Frederic Gros baştan üst bir çizgi koyuyor kitabına: “Sorun itaatsizlik değil, sorun itaattir” diyor. Böylece mesele kendiliğinden bağlamına kenetleniyor. “Çünkü rahatı en yerinde olanların yaşam şekli, onlara benzemenin acı tutkusunu ortaya çıkarıyor” yazara göre. Bir tür celladına hayranlığın tezahürüdür bu. ‘Asırlarca doğadan kendisini teknikle korumaya çalışan insanın artık teknikten doğayı koruma’ eşiğine gelişi düşünüldüğünde, konunun antropolojisi de açığa çıkar. ‘İtaat etmeme’yi bir ideal gereklilik olarak gören F. Gros, ‘itaat etme sorunsalı’ndan yola çıkarak geliştirir sorularını. “Dünyanın saçmalığı ve mantıksızlığı kendiliğinden ‘itaat etmeme’yi açık ve net bir tavır olarak sunar insana. Ona düşen sadece gözlerini açmasıdır.”
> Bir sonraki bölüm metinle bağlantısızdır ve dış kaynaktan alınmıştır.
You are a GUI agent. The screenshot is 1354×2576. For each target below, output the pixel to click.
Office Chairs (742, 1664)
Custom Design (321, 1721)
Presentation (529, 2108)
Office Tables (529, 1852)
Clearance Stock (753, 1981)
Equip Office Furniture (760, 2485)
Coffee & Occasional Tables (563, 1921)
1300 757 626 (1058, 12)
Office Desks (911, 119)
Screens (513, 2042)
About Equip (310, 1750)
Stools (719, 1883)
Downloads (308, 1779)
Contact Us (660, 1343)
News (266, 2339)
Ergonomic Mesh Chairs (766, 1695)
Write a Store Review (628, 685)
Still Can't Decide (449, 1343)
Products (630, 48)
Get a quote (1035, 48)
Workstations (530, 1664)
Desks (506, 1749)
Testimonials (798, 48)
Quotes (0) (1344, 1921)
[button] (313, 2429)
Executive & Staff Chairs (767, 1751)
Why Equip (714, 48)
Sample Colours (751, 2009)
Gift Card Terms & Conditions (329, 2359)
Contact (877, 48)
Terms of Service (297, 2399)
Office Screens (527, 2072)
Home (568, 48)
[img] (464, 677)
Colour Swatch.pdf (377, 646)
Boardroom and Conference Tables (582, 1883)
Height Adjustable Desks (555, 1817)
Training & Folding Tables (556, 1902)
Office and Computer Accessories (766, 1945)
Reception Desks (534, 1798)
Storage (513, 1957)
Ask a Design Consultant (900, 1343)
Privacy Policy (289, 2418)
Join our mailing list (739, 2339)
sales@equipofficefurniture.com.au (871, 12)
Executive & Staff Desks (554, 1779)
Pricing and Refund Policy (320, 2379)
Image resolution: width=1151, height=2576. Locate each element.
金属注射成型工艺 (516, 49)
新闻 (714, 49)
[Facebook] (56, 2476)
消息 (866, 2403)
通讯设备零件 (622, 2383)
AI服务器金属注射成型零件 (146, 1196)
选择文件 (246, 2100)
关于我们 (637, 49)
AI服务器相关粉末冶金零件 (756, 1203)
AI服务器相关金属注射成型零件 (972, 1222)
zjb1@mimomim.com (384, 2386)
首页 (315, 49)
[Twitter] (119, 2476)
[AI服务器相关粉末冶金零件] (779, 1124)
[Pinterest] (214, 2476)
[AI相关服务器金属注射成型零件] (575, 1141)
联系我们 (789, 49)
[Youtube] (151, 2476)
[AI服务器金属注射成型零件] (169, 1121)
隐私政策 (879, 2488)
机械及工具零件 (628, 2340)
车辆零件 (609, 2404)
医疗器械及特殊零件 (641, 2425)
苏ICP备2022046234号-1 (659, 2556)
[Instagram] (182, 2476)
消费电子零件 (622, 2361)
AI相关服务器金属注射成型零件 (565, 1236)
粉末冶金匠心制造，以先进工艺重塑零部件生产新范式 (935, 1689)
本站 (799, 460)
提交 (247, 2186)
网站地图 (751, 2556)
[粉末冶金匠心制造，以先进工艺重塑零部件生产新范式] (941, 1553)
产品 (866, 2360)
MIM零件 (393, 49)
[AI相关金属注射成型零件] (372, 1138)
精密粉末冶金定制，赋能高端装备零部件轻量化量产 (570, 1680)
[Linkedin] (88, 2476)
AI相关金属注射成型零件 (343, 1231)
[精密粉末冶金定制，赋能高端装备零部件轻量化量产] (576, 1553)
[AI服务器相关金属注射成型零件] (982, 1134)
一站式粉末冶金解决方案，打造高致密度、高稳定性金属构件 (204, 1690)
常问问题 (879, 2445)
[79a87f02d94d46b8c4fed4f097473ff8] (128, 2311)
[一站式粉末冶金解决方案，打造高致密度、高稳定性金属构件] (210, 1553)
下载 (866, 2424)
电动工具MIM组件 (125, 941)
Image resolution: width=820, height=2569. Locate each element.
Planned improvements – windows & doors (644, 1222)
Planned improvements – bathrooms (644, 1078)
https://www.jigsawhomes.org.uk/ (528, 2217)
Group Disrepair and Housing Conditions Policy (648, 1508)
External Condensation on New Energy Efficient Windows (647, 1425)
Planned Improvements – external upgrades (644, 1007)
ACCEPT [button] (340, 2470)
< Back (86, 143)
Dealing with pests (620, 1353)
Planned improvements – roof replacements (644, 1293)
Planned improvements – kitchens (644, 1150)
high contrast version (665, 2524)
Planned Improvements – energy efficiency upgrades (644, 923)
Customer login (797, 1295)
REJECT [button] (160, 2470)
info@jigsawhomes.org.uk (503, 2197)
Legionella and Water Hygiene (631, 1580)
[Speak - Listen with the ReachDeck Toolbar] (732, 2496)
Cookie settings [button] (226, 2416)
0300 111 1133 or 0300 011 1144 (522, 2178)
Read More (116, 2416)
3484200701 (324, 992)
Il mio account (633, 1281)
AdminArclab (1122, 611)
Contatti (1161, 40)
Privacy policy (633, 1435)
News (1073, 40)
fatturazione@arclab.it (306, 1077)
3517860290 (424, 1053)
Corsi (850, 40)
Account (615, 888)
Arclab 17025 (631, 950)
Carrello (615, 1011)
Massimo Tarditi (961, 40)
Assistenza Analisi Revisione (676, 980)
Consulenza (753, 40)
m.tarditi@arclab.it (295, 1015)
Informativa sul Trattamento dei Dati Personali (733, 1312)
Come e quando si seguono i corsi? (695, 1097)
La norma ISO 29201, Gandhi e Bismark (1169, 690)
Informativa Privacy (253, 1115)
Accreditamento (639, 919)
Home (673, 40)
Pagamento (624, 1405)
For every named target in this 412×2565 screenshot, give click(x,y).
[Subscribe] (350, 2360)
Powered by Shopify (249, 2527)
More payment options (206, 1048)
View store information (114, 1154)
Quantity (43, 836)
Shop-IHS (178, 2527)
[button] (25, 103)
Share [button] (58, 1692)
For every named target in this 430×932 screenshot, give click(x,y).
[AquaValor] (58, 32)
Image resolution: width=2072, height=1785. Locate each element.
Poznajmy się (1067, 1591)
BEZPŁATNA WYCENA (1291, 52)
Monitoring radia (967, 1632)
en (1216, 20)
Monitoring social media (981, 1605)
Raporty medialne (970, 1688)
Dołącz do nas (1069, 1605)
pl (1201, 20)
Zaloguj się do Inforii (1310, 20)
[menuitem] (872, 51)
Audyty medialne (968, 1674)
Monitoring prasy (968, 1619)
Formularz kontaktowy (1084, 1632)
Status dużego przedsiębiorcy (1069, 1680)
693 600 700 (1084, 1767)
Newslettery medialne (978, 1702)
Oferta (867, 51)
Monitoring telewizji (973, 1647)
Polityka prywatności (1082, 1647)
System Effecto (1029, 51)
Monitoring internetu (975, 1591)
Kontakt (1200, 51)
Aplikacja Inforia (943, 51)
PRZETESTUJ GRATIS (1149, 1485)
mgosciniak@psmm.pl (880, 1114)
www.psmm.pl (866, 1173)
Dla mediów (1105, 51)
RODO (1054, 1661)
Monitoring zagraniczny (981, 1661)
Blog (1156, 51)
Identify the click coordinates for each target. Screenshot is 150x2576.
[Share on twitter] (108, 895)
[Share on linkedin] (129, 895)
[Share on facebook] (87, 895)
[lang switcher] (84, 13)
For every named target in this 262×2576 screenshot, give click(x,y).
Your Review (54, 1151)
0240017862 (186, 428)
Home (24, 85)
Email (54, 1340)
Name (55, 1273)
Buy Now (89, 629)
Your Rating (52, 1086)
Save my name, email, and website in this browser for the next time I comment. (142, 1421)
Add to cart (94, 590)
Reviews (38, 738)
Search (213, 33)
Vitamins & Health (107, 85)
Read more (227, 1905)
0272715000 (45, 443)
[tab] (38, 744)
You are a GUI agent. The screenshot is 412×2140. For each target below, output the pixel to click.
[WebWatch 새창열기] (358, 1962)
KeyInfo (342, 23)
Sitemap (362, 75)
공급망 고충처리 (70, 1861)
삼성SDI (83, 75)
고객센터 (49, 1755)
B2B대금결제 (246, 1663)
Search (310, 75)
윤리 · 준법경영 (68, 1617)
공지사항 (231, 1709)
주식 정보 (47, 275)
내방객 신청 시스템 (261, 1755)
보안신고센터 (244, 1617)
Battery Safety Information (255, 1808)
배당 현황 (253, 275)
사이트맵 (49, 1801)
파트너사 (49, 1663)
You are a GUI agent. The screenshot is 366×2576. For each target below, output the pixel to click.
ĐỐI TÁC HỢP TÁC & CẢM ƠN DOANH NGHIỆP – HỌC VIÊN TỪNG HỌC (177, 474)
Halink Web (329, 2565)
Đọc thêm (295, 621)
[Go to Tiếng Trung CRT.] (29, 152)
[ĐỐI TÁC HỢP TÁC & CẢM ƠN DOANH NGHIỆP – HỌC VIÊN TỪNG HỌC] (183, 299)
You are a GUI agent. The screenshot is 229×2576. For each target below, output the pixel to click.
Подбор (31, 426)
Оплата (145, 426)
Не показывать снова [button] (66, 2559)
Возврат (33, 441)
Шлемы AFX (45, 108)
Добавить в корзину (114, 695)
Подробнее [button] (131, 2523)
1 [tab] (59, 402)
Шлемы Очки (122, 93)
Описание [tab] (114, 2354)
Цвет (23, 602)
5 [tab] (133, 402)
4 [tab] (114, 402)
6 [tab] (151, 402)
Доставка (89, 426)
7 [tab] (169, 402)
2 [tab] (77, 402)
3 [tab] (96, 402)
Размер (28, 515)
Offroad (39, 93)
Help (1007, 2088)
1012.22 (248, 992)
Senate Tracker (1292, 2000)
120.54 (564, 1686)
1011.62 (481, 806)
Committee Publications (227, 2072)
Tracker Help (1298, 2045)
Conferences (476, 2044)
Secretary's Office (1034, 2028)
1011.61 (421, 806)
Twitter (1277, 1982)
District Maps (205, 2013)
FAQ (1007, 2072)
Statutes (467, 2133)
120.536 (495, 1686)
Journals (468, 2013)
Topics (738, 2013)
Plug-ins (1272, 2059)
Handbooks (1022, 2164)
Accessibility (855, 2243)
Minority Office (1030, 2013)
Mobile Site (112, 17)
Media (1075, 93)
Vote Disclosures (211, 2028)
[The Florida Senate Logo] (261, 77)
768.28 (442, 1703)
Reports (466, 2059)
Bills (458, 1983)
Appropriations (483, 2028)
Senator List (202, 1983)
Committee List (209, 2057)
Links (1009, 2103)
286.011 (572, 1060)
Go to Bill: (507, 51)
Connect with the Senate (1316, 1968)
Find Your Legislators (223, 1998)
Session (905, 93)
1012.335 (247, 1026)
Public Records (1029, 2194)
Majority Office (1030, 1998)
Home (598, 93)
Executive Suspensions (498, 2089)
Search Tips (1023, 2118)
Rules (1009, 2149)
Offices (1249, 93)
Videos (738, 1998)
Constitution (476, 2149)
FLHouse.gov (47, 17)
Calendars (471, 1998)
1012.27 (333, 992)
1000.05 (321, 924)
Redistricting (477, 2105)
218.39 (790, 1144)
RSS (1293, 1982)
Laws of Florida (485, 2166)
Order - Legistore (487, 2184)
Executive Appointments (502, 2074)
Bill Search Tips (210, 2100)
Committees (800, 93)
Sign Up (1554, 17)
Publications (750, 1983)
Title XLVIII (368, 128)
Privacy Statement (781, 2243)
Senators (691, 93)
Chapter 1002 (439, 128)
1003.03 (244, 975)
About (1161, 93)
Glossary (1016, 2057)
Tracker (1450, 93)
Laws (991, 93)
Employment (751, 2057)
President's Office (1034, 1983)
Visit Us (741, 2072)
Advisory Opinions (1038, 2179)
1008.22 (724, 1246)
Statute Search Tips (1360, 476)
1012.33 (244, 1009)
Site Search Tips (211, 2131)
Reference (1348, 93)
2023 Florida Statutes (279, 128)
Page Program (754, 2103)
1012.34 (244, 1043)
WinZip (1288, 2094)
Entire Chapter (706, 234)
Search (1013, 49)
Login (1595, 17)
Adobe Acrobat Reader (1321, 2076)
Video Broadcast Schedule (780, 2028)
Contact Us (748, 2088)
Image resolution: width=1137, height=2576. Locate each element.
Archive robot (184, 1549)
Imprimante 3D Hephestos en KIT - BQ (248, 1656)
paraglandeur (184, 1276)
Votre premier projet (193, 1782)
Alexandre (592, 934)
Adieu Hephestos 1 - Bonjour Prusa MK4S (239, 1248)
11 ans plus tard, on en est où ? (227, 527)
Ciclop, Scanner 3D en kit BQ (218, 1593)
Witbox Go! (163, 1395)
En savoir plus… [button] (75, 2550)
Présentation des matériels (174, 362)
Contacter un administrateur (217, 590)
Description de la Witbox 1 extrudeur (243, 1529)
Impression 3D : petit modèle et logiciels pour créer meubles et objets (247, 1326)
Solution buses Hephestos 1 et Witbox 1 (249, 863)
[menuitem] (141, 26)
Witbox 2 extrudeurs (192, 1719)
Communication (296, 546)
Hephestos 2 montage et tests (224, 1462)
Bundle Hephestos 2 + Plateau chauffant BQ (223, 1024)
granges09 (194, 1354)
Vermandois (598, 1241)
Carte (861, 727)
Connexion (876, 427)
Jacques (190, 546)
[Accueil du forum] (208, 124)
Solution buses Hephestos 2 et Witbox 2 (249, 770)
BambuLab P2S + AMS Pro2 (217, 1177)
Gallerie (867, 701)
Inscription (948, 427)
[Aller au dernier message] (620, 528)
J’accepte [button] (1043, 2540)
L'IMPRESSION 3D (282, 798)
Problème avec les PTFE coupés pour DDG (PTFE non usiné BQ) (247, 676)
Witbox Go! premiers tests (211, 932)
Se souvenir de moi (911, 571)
Toplam 13 başlık altında felsefe, tarih, din, mitoloji, edebiyat ve politikadan yararlanarak yol alır Gros. Daha başta İncil’e atıf yapar. Dostoyevski, Camus devreye girer. ‘Sadece boyun eğişte bir araya gelen’ ve böylece birbirlerine benzeyerek yalnızlıktan kurtulduğunu düşünen insan için bir yanılgıdır bu. Adalet, gerçek ve gücün efendisi olmayı reddeden itaatsiz Hz. İsa, onun yolundan gittiklerini iddia edenler tarafından ‘itaat ikonuna’ dönüştürülür. Anarşist veya afaki değildir Gros’un yaklaşımları, sarsıcı ve derinden sorgulayıcıdır. Günümüzdeki her tür güç örüntüsü varlığın özgürlük hakkını gasp etmektedir. Ve ne yazık ki ‘onları ayakta tutan bizdeki abartılı boyun eğme eğilimidir’.
‘Sayının insandaki gerçeklik algısını bozma yanı’ düşünüldüğünde, oranlamalarla ve bilimsel olduğu söylenen yöntemlerle kontrol altında tutuluyoruzdur. Ancak, kontrol altında tutanların insandaki sorumluluk duygusunu silmek için ‘ben’i yok edişleri anlamlıdır. (Oysa bütün satış ve propaganda stratejileri ben’i yüceltişe yönelir.) ‘’Ruh ve bedenin ayrılması metafizik bir sorun değil politik bir kurgudur” çünkü. ‘Razılık’ kavramı ile insan ‘kendi kendisini mahkûm etmekle’ kalmaz, bütün bu politik kurguya meşruluk da sağlar. İnsanın haysiyeti elinden alınmaktadır. “İnsanın haysiyeti özgürlüğünden gelir.”
Ahlaka özellikle vurgu yapıyor Gros. Kant’a dayanarak ‘eleştirel öznenin kalbinde yatan ahlaki gerekliliğe’ bağlanmayı öneriyor. İtaatsizlik zordur temelde. Bunu kabul etmek gerekir. Yalnız ve tek kalacağı korkusu içindeki insana ‘yalnızlığın yanılgı’ olduğunu, ona ‘bir kendinin, bir de ona bağlı olduğu kendi kendinin’ idrakini sunmak gerekir. Bu yapılmadığı sürece ‘adalet haklı çıkarma süreci’ olarak kalacaktır. İnsan/insanlar ‘gücü ele geçirmek için yalan söylemek, aldatmak ve öldürmekten’ çekinmeyecek, yetmedi ‘korku salanlar saygı uyandıracak’, bu çokluk görünüşü içinde gereğinden fazla olanın en temel özelliği, hiçbir zaman yeterince olmaması kanunu değişmeyecektir.